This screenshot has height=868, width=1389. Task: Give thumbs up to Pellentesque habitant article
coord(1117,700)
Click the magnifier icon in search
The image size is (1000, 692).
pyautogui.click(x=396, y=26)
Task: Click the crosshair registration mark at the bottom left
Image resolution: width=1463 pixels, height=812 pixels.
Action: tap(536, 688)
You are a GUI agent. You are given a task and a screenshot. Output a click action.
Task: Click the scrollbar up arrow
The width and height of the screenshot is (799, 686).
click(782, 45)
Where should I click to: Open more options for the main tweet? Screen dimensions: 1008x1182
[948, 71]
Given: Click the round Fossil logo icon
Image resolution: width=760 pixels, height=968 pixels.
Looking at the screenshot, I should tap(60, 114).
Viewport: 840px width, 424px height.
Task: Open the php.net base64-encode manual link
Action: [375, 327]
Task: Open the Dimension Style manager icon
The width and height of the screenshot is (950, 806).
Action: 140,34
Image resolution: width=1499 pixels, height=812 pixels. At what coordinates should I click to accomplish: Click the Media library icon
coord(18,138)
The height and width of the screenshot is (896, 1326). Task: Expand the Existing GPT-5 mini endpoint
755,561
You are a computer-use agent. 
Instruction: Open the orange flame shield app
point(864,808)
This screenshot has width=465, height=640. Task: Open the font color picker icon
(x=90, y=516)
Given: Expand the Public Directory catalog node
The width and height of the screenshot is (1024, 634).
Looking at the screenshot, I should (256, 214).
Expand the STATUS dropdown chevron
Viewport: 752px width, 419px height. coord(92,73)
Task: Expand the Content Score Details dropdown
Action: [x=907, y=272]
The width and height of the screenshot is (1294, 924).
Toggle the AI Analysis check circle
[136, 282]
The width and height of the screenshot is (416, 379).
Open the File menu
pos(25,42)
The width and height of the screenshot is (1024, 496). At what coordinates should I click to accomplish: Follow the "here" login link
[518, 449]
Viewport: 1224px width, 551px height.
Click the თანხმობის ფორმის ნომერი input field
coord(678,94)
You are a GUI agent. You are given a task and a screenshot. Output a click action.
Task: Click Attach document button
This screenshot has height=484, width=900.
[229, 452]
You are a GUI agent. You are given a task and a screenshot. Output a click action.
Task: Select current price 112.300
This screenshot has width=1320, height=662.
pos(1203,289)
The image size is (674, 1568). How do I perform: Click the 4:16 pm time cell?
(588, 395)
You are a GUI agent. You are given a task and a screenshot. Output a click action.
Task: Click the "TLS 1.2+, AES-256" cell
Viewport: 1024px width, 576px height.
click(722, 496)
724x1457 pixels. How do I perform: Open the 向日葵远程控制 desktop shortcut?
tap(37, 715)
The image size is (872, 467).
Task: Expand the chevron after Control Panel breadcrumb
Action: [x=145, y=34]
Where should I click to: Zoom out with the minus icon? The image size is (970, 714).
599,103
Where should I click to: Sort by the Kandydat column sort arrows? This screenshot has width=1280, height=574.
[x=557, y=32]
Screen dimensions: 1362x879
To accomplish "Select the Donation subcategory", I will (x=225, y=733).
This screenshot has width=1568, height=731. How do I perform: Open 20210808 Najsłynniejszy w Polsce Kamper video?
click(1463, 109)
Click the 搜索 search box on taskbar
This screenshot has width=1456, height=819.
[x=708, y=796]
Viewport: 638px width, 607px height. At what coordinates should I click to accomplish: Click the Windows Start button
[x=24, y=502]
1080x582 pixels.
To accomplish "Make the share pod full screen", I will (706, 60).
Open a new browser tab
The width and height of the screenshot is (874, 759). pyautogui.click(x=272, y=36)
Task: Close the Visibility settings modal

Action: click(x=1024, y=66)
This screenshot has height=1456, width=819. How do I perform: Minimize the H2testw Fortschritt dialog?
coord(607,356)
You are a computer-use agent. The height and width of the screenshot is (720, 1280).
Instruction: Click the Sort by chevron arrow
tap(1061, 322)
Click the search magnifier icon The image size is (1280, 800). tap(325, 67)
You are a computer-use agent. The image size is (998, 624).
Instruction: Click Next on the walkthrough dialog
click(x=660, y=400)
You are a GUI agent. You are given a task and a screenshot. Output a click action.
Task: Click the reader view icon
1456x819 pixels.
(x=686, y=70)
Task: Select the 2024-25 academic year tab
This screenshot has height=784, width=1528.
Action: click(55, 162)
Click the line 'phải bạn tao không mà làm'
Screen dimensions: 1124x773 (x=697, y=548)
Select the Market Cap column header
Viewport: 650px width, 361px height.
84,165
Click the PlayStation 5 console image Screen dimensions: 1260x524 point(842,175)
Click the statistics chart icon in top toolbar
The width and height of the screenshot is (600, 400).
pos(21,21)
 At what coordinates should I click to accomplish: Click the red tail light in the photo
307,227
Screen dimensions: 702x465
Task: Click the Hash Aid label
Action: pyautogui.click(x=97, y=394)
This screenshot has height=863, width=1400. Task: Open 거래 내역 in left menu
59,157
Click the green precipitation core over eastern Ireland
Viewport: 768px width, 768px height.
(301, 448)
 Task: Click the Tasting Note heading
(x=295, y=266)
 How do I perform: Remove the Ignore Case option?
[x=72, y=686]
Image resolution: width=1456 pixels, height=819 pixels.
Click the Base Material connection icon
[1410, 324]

[Challenge]:
Copy out the records above, from the line with "The width and height of the screenshot is (1294, 924)." up to and including the line with "click(1463, 109)", leaving each line as it stands.

[Solved exercise]:
The width and height of the screenshot is (1294, 924).
Toggle the AI Analysis check circle
[136, 282]
The width and height of the screenshot is (416, 379).
Open the File menu
pos(25,42)
The width and height of the screenshot is (1024, 496). At what coordinates should I click to accomplish: Follow the "here" login link
[518, 449]
Viewport: 1224px width, 551px height.
Click the თანხმობის ფორმის ნომერი input field
coord(678,94)
You are a GUI agent. You are given a task and a screenshot. Output a click action.
Task: Click Attach document button
This screenshot has height=484, width=900.
[229, 452]
You are a GUI agent. You are given a task and a screenshot. Output a click action.
Task: Select current price 112.300
This screenshot has width=1320, height=662.
pos(1203,289)
The image size is (674, 1568). How do I perform: Click the 4:16 pm time cell?
(588, 395)
You are a GUI agent. You are given a task and a screenshot. Output a click action.
Task: Click the "TLS 1.2+, AES-256" cell
Viewport: 1024px width, 576px height.
click(722, 496)
724x1457 pixels. How do I perform: Open the 向日葵远程控制 desktop shortcut?
tap(37, 715)
The image size is (872, 467).
Task: Expand the chevron after Control Panel breadcrumb
Action: [x=145, y=34]
Where should I click to: Zoom out with the minus icon? The image size is (970, 714).
599,103
Where should I click to: Sort by the Kandydat column sort arrows? This screenshot has width=1280, height=574.
[x=557, y=32]
Screen dimensions: 1362x879
To accomplish "Select the Donation subcategory", I will (x=225, y=733).
This screenshot has width=1568, height=731. How do I perform: Open 20210808 Najsłynniejszy w Polsce Kamper video?
click(1463, 109)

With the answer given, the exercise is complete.